Below are the text on franchise agreements and disclosure documents, then the records. For each statement, answer yes or no according to that text and quote the text's deciding words.
1. The text describes the Federal Trade Commission as a consumer protection agency.
2. The FDD may be provided to a prospective franchisee after the franchise agreement has been signed.
3. Regulations on franchise agreements are identical in every state.
++++ Excerpted text ++++
Franchise Agreements

The hallmark of the franchising relationship is the franchise agreement. This agreement will govern a variety of aspects of the relationship between the franchisor and franchisee. For example, it includes the license of intellectual property, fees and costs involved for the right to franchise, operating standards, training standards, and a wide range of other provisions. Ultimately, there’s a considerable amount of flexibility to draft a contract that accommodates unique franchise concepts. All franchisees operating units will have some kind of franchise agreement in place. Depending on the state where the franchise location is located, regulations pertaining to franchise agreements may differ. The traditional contracts law principles will, of course, apply to franchise agreements. There are many other parts of the franchising relationship that should be included in a franchise agreement as well. Given the wide range of different types of franchises, however, it is best to speak with an experienced franchise lawyer about the particular business involved for more information. 

Franchise Disclosure Documents

The Federal Trade Commission (“FTC”) is a consumer protection agency that governs the rules regarding the offering, sale and marketing of franchise opportunities. The FTC’s goal with franchise regulation is primarily to make sure that perspective franchisees are fully aware of all the information that they should know before investing. One of the most important documents involved in franchise law is the Franchise Disclosure Document (“FDD”). This document is required in most cases by franchisors and must be provided to prospective franchisees according to strict rules and regulations. The FDD requirement is there to ensure that when prospective franchisees are buying a franchise, that they have a plain English disclosure about a variety of highly relevant considerations that regulators have determined should be considered before buying a franchise. For example, the FDD requirements include disclosures regarding litigation history, performance, operating standards, each provision of any contracts, and more depending on the franchise. The FDD is a document where all of this information is to be disclosed and it must be provided to prospective franchisees within a specific timeframe associated with the transaction. Before entering into the franchise agreement, the FDD has to have been transmitted and reviewed by the prospective franchisee. This regulatory requirement makes the FDD incredibly important when it comes to signing franchise agreements and renewing them.

A lot of prospective franchisees look to buy a franchise and enjoy brand recognition, training, certain business know how and other aspects of business operations that are well established under a typical franchising business model. While there’s certainly no guarantee of success in any business, a typical franchise has a track record, and a brand that other franchisees and the franchisor have invested in. Because the business has already been started and some performance results can be analyzed, many investors prefer the franchise model as opposed to starting a business from scratch. One of the key parts of the franchise disclosure rules is cost transparency. The disclosures should clearly answer in plain English how much it costs to start and operate a franchise. There are a variety of costs involved in operating a franchise. These might involve franchise fees, royalties, and advertising on top of the costs to operate the franchise location. There are also typically costs involved with any individual franchise unique to that business. That’s why selling a franchise often requires a detailed disclosure of each and every cost included in the FDD. As with any investment or business, it is important to very carefully review the costs disclosed to you if you are investing in a franchise. If you are selling a franchise, it is very important to include full disclosures of the costs and evaluate the costs on a periodic basis to make sure each annual FDD is as accurate as possible. After all, the franchise agreement is a contract. Just as with any investment, it is important to evaluate your financial condition before investing in a franchise.
++++ Material shown ++++
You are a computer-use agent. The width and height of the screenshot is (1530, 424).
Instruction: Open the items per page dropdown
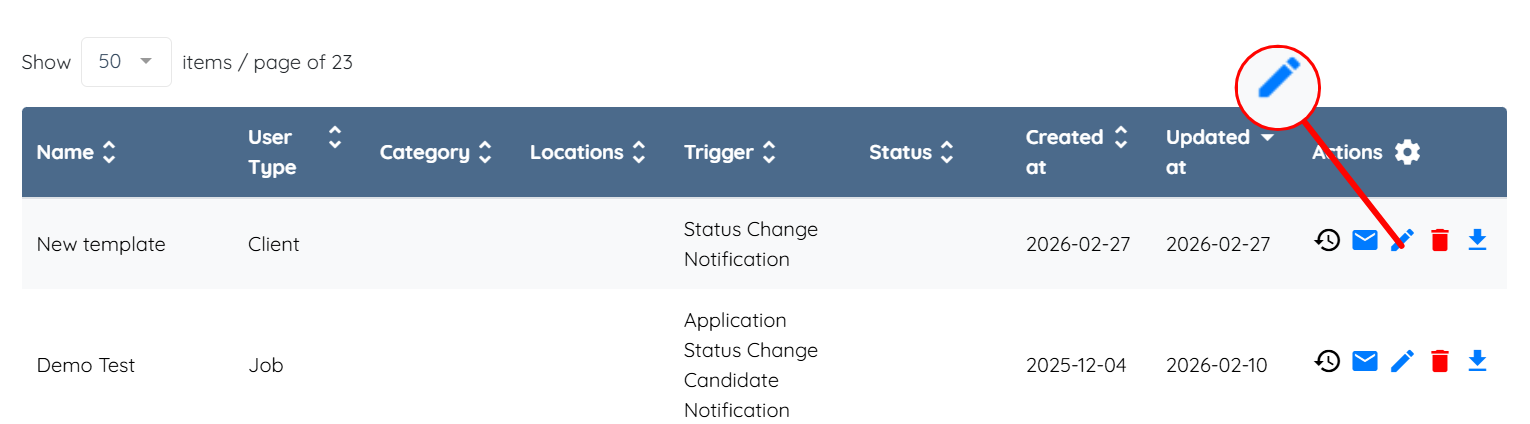126,62
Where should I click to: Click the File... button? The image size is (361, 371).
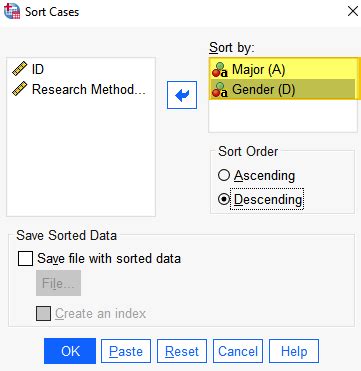click(x=58, y=283)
++++
• [Answer to the problem]:
1. Yes: "The Federal Trade Commission (“FTC”) is a consumer protection agency that governs the rules regarding the offering, sale and marketing of franchise opportunities."
2. No: "Before entering into the franchise agreement, the FDD has to have been transmitted and reviewed by the prospective franchisee."
3. No: "Depending on the state where the franchise location is located, regulations pertaining to franchise agreements may differ."